**Aim of the task**
Search the data for the word "agent" and copy each line that has it.

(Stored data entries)
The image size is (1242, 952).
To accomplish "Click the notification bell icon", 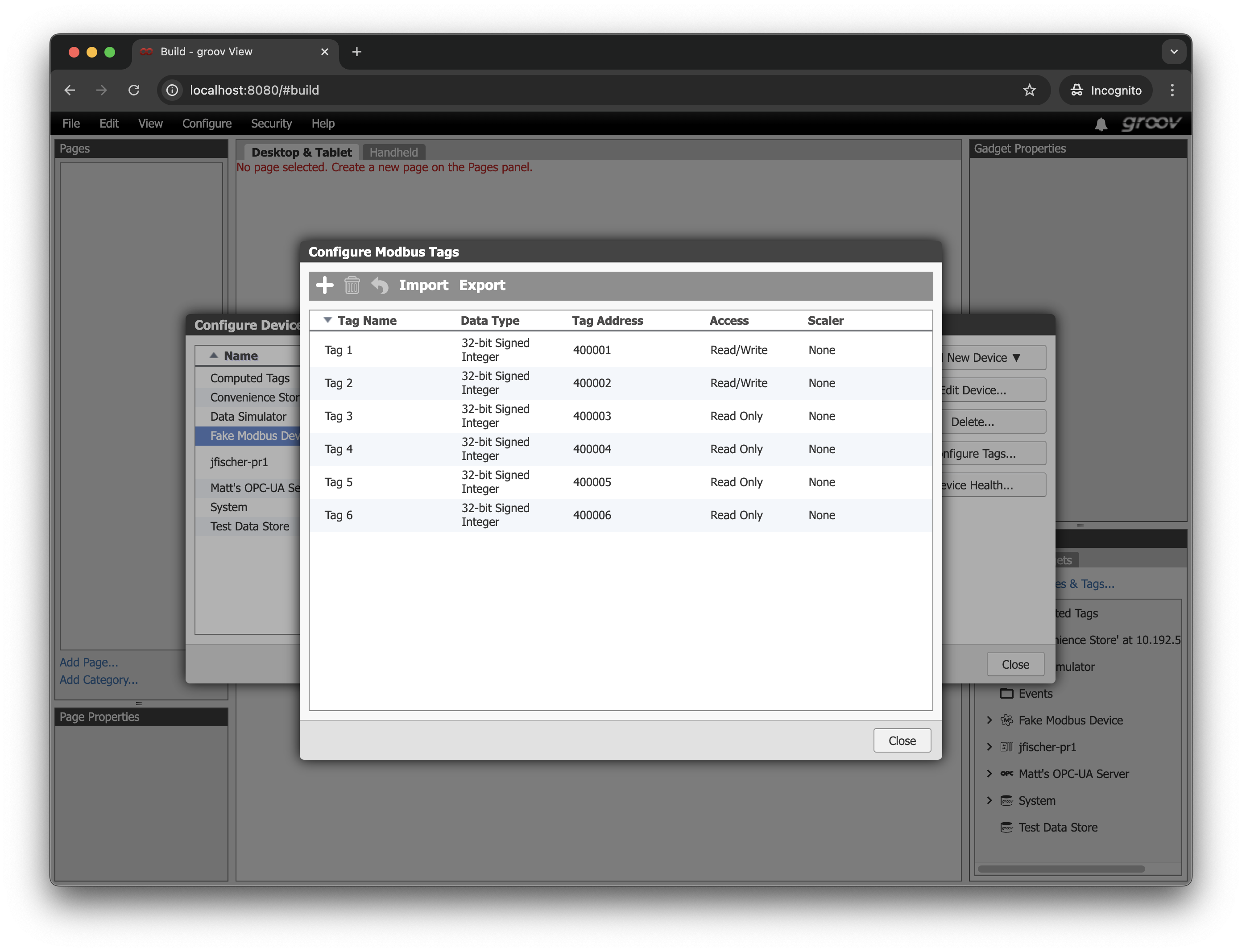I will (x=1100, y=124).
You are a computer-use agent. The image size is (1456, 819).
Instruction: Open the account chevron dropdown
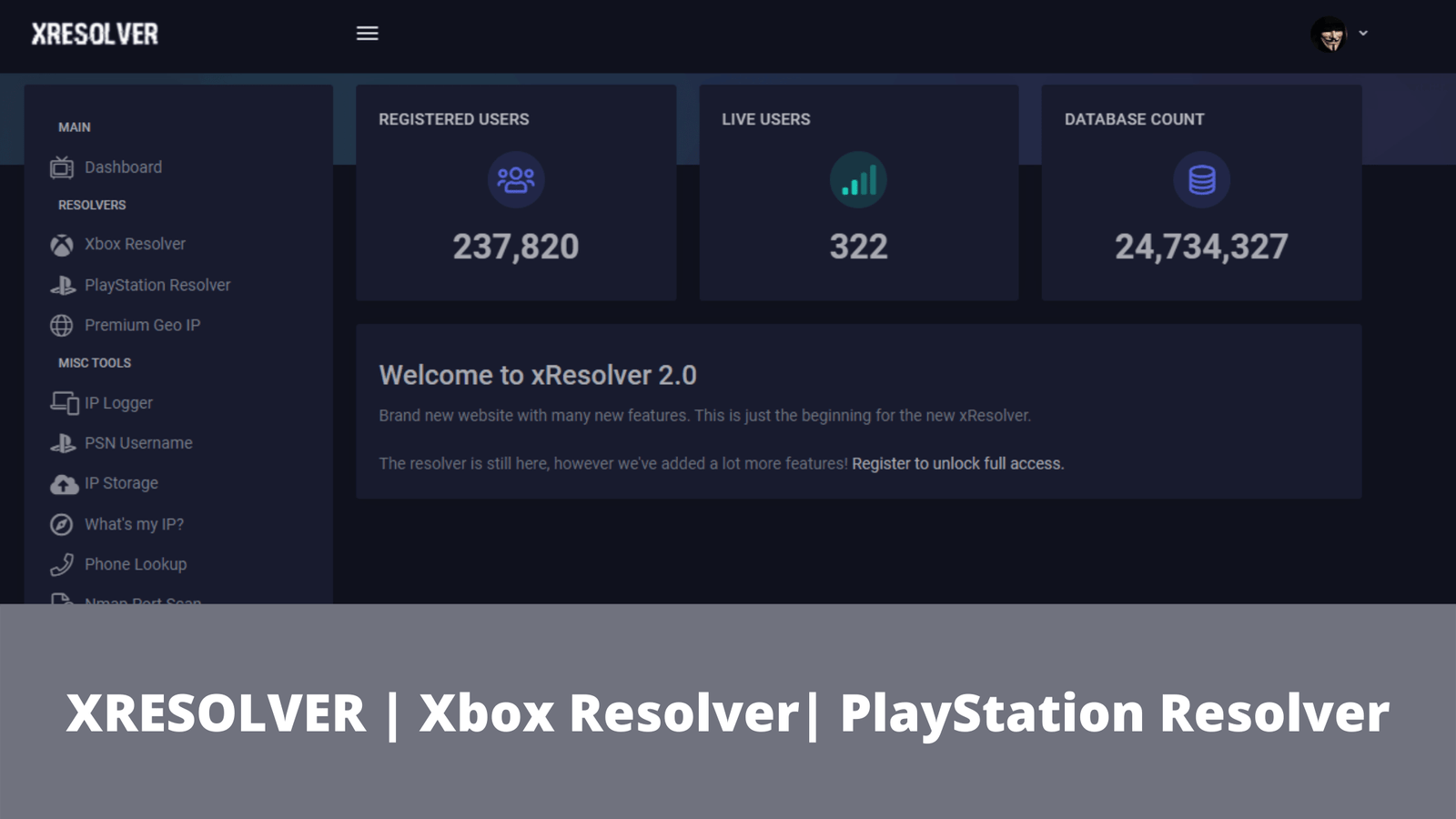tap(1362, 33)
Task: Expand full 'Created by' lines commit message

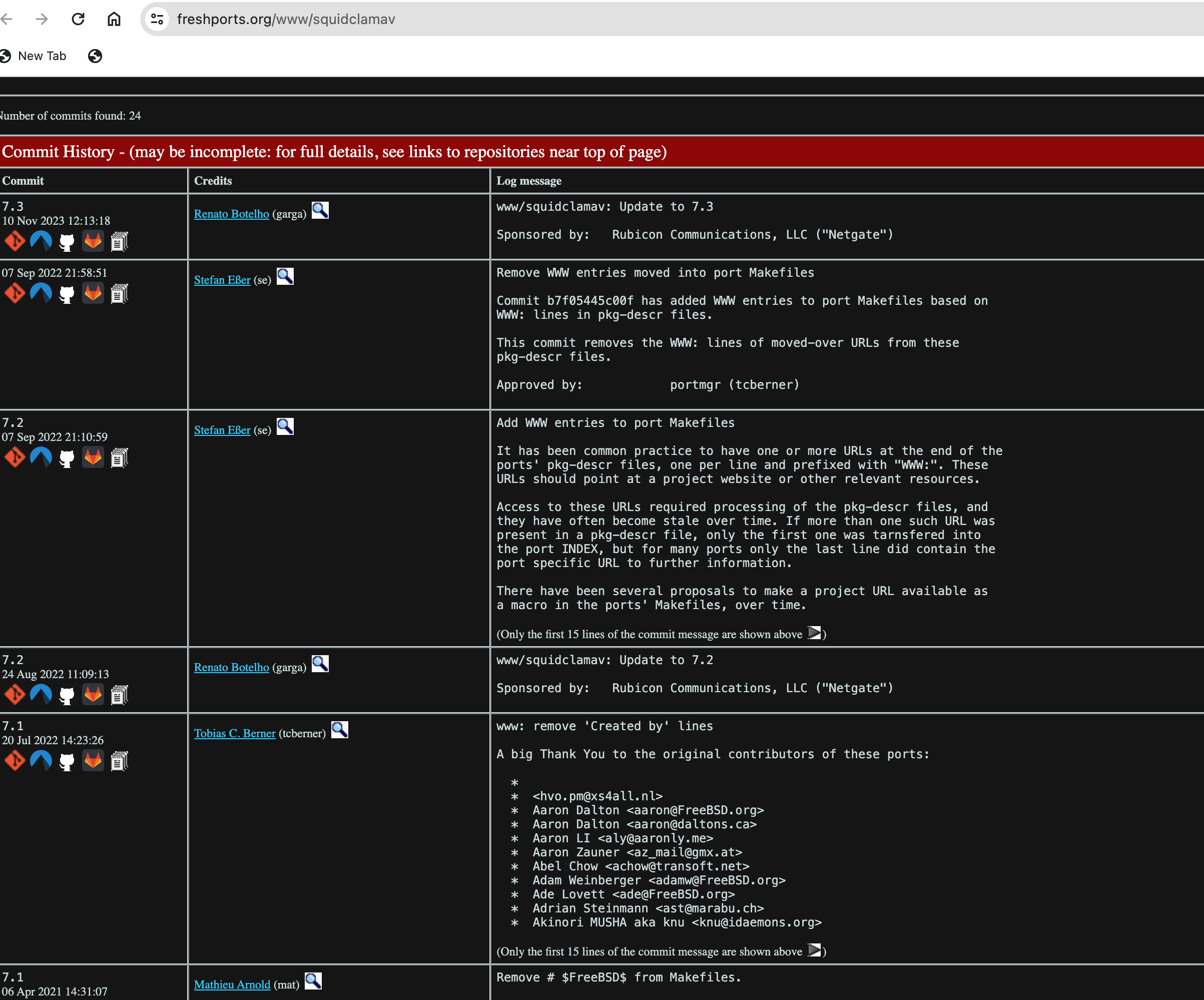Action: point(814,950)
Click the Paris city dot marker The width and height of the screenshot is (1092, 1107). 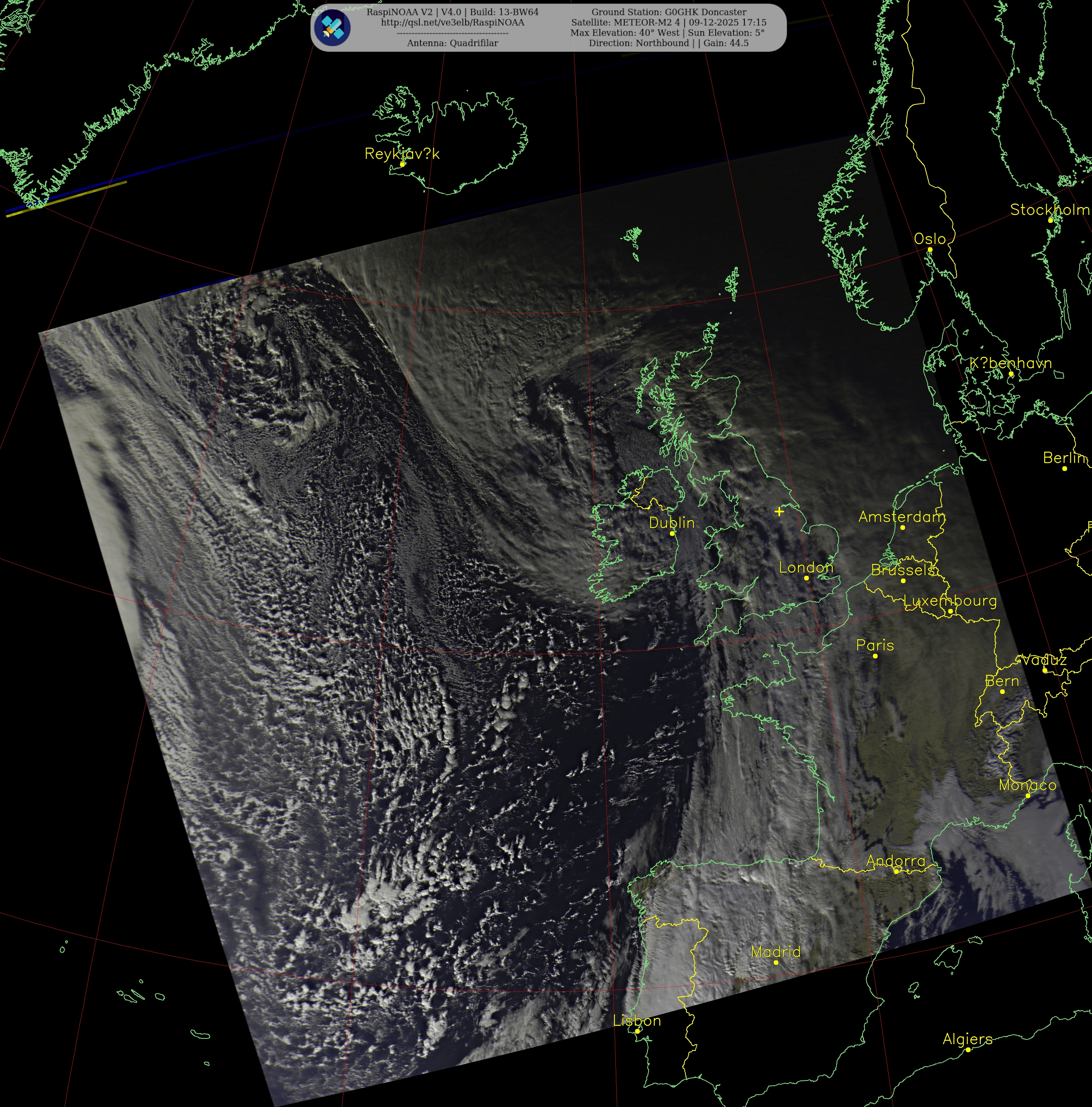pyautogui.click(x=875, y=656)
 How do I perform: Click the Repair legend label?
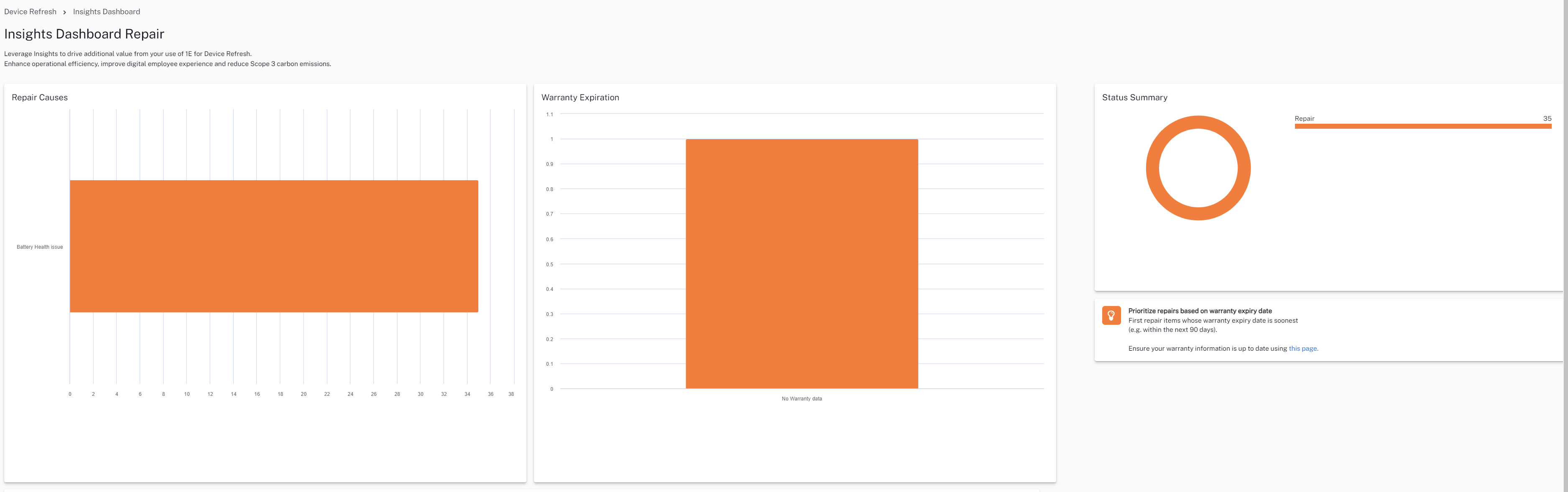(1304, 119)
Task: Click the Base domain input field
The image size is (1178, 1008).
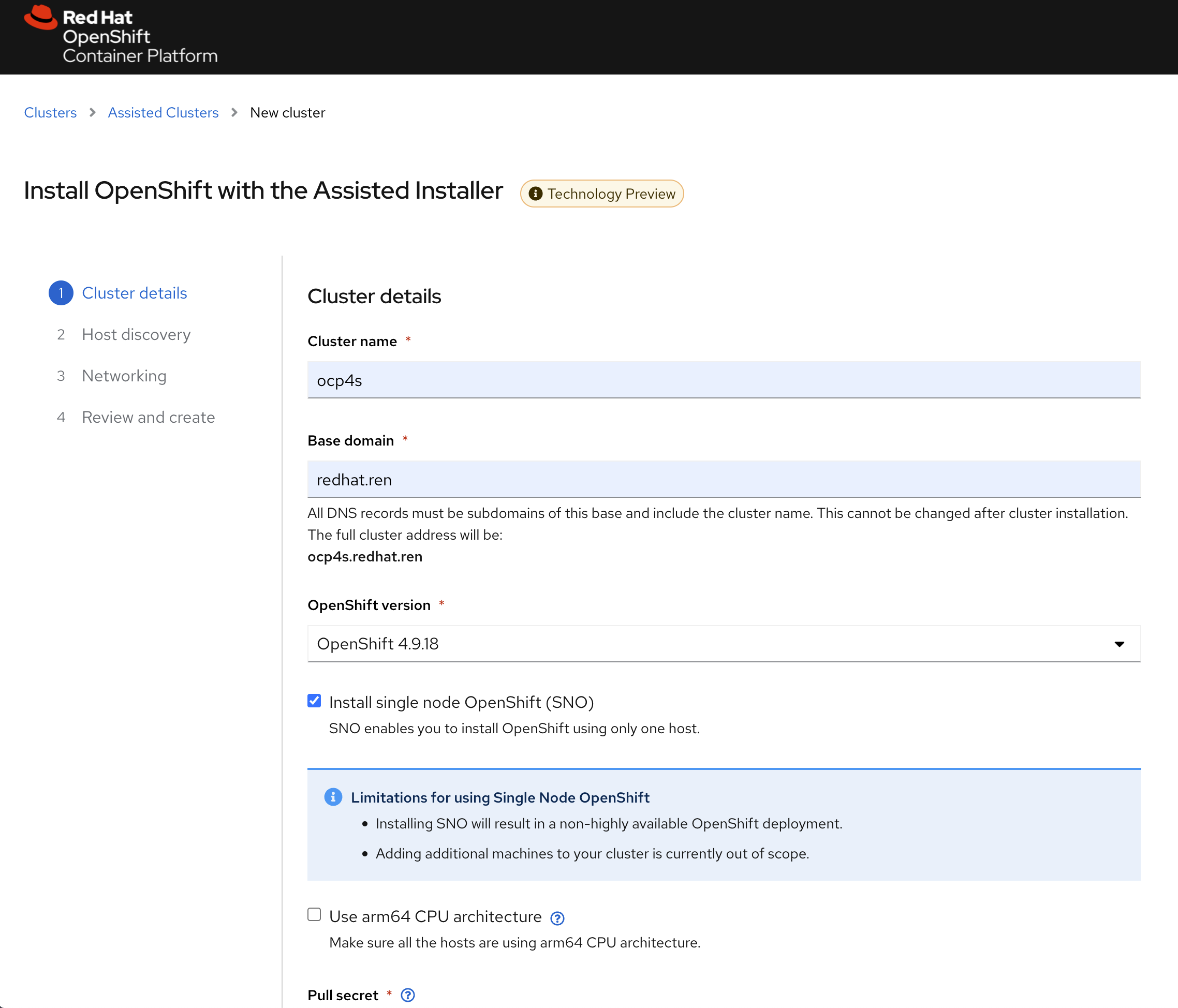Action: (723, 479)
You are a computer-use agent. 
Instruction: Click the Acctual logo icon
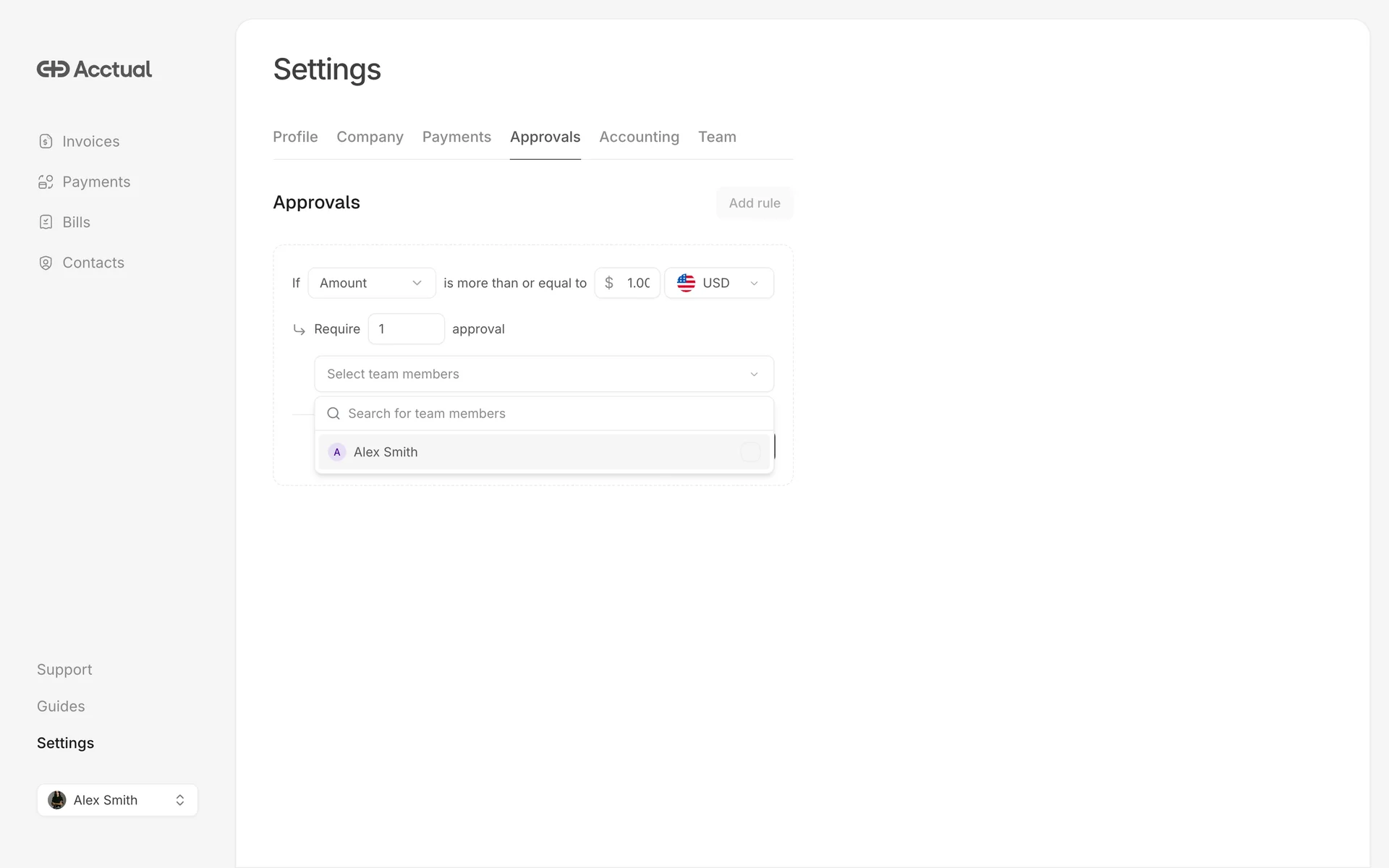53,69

**Answer to the exercise**
You are a computer-use agent. The image size is (1456, 819).
You are a computer-use agent. 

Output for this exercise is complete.